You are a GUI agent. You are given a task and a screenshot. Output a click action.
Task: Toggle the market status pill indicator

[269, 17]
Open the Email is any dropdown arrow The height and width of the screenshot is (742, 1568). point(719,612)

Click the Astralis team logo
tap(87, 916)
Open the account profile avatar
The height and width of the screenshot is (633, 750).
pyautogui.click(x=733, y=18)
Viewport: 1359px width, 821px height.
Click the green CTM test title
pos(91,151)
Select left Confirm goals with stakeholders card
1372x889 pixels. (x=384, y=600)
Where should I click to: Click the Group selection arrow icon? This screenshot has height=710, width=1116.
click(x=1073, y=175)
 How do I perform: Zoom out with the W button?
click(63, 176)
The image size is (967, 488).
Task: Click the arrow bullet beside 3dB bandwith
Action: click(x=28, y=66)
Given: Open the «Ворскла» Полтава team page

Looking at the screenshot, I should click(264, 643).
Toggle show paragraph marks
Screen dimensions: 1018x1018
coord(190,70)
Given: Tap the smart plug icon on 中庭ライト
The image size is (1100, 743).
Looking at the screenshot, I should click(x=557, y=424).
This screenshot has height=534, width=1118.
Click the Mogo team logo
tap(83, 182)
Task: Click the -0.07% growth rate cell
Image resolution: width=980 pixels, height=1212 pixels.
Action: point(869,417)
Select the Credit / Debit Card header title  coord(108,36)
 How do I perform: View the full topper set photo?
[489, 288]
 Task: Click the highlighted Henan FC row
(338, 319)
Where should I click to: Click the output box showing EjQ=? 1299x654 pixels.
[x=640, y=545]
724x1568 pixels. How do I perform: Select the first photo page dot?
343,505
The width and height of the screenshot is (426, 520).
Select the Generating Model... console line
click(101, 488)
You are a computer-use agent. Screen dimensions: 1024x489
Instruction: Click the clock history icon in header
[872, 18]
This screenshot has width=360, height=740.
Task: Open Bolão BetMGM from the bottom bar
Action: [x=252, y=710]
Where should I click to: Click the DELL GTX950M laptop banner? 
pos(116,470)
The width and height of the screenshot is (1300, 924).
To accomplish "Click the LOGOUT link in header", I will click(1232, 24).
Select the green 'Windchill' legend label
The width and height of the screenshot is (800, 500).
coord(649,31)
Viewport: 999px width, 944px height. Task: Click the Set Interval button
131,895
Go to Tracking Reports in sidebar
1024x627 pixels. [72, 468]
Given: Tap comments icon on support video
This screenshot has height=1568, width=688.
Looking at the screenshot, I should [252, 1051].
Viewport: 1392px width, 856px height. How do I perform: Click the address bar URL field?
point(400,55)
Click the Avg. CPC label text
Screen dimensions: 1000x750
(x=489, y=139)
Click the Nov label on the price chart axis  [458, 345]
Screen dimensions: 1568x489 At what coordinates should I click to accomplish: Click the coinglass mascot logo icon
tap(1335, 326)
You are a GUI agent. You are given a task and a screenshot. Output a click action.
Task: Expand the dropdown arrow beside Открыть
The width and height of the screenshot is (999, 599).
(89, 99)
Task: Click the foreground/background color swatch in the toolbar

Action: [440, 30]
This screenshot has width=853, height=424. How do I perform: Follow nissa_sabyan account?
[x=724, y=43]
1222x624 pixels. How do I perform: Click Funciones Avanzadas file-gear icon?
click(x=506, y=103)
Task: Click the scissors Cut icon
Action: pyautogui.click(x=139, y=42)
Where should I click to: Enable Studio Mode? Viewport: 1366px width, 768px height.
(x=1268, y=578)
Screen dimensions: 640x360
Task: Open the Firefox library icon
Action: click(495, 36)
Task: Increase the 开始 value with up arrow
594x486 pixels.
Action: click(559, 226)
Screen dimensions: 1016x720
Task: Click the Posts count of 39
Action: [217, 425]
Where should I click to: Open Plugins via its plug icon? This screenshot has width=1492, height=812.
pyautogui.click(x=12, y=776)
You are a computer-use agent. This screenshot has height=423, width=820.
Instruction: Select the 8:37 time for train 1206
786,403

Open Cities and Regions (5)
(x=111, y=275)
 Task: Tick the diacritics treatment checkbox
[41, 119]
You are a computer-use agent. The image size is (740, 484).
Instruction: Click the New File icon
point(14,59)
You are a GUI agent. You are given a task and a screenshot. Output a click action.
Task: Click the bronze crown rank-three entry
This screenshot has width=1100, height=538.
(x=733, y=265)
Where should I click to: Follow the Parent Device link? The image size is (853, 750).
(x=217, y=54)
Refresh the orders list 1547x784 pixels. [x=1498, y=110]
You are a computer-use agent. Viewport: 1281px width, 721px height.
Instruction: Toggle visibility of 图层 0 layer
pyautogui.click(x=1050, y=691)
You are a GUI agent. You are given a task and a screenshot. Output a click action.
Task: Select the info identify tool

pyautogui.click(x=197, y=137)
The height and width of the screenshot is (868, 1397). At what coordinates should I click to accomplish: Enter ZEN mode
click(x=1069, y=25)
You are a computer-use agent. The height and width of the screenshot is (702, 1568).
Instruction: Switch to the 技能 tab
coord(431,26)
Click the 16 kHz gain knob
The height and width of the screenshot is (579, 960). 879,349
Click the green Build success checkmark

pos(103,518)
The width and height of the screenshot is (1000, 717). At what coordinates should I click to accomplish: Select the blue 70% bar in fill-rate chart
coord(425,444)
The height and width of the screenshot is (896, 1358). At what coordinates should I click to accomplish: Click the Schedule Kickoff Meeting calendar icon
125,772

┄┄┄┄┄┄┄┄┄┄

== Task goal ==
In the data above, each line holding "computer" is to be found and copied.

== Exercise response ==
You are a computer-use agent. Screen dimensions: 1024x489
You are a computer-use agent. This screenshot has height=423, width=820.
You are a computer-use agent. The image size is (740, 484).
You are a computer-use agent. Viewport: 1281px width, 721px height.
You are a computer-use agent. The height and width of the screenshot is (702, 1568).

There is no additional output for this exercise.